This breakfast skillet is loaded with potatoes, bacon, onions, eggs, and shredded cheese for a hearty and delicious breakfast or brunch dish.
Preparation Details
Prep Time: 15 mins
Cook Time: 40 mins
Total Time: 55 mins
Servings: 4
Ingredients
- 4 slices bacon, cut into 1-inch pieces
- 1 onion, chopped
- 3 russet potatoes, scrubbed, chopped into 3/4-inch cubes
- ¼ cup water
- 2 green onions, sliced
- 2 cloves garlic, minced
- ½ teaspoon smoked paprika
- kosher salt and freshly ground pepper to taste
- 4 large eggs
- 1 cup shredded Cheddar cheese
Steps
- Gather all ingredients.
- Cook bacon in a large skillet over medium-high heat, turning occasionally, until evenly browned, about 10 minutes.
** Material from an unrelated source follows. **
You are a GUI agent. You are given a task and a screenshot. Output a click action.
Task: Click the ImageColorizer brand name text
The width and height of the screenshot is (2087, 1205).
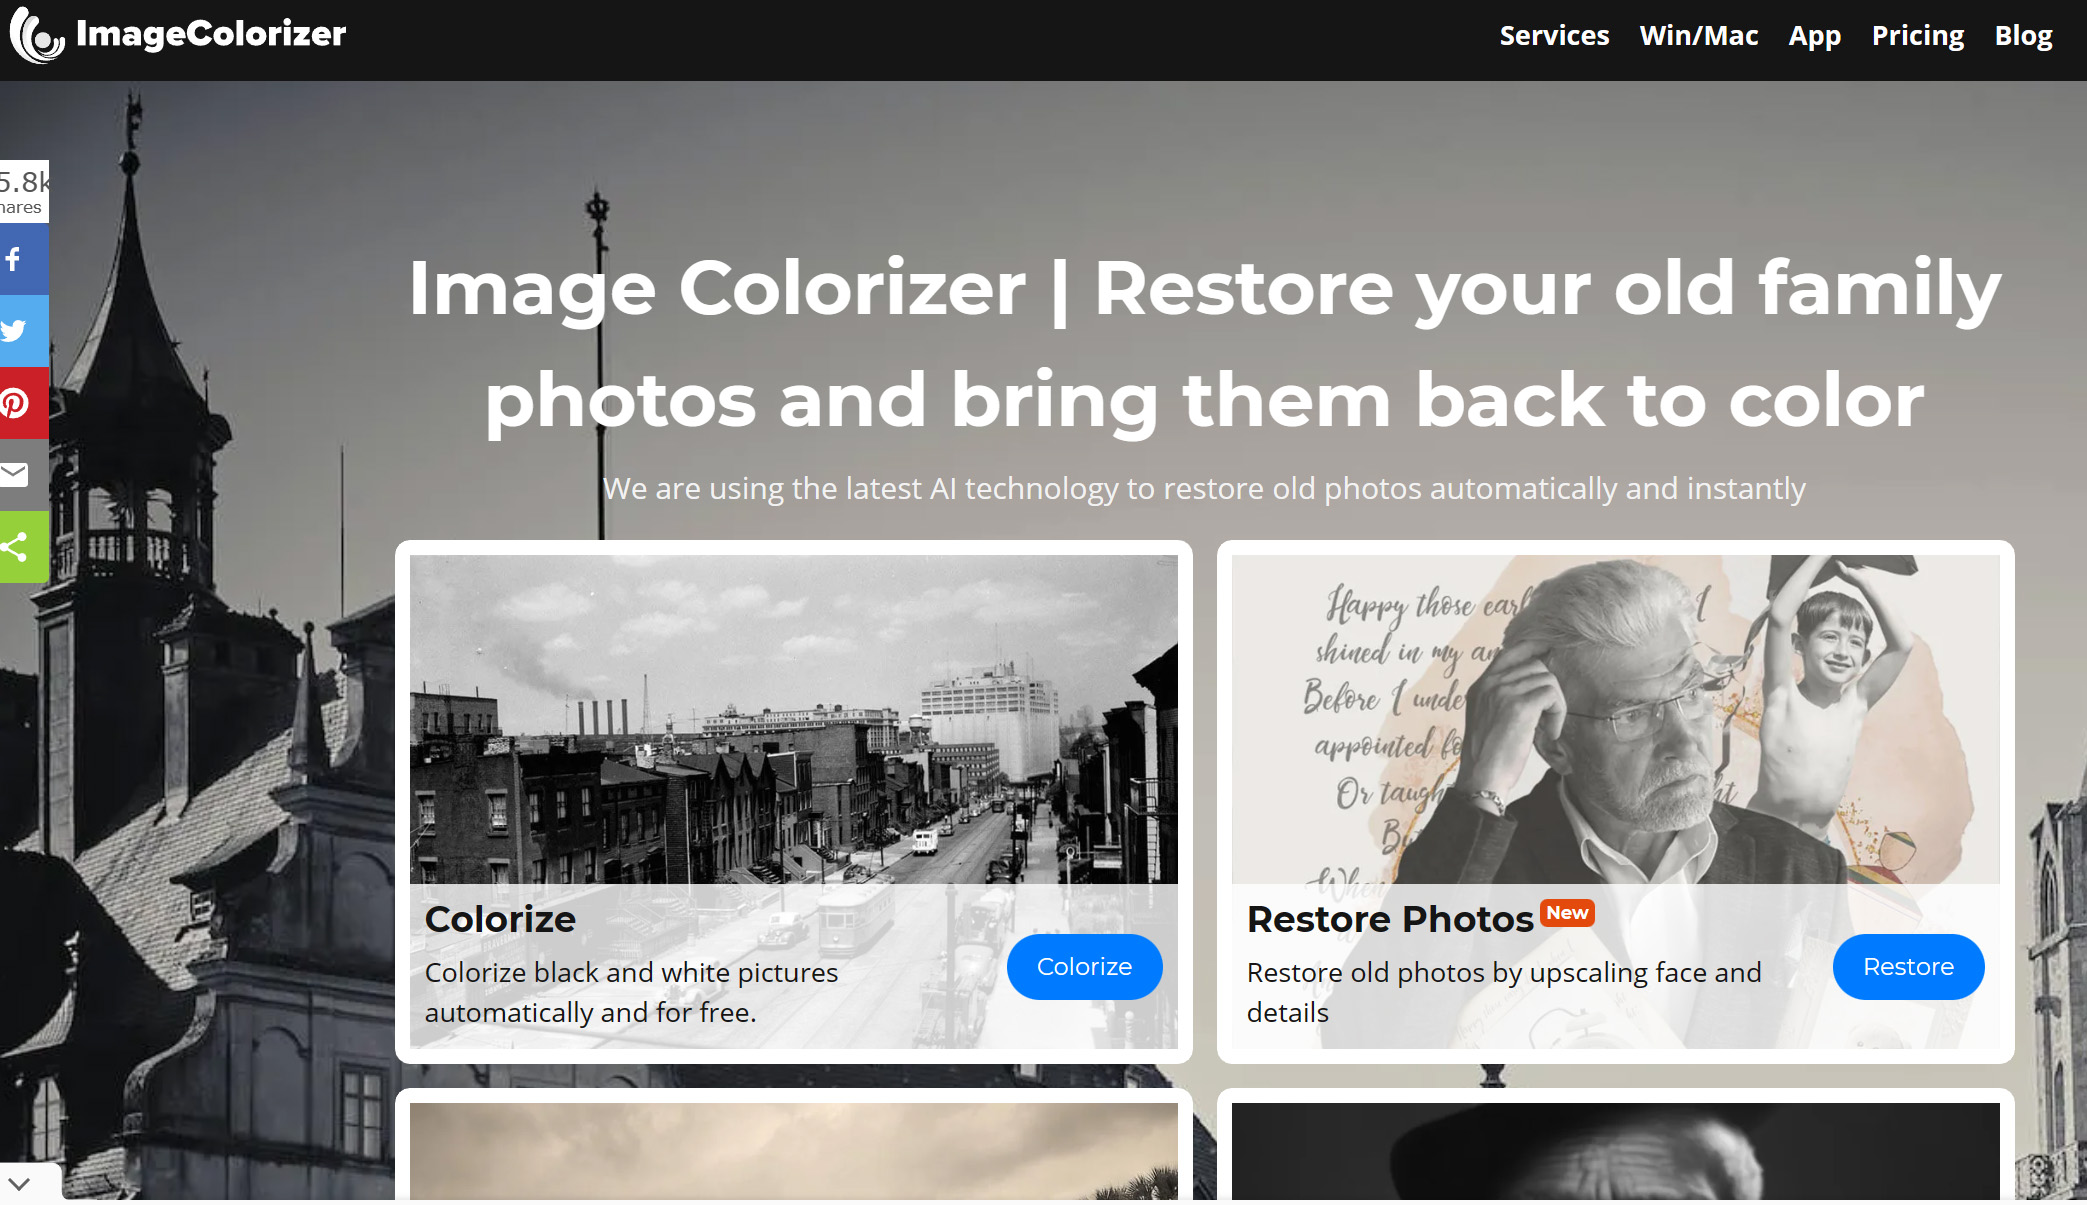(x=211, y=34)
Drain on paper towels; reserve most of the bacon fat in the skillet.
- Crumble bacon and set aside.
- Reduce heat to medium. Cook and stir onion in reserved bacon fat until slightly softened, about 5 minutes. Add potatoes; toss to coat evenly in bacon fat. Pour in water and cover the skillet. Cook, stirring occasionally, until potatoes are tender, about 20 minutes.
- Mix in green onions, garlic, and paprika. Season with kosher salt and pepper. Make 4 wells in potato mixture using a wooden spoon, revealing the bottom of the skillet.
- Crack an egg into each well; season with salt and pepper.
- Sprinkle Cheddar cheese and bacon over the entire skillet.
- Cover and cook until egg whites are set and yolks are still runny, about 5 minutes. Serve and enjoy!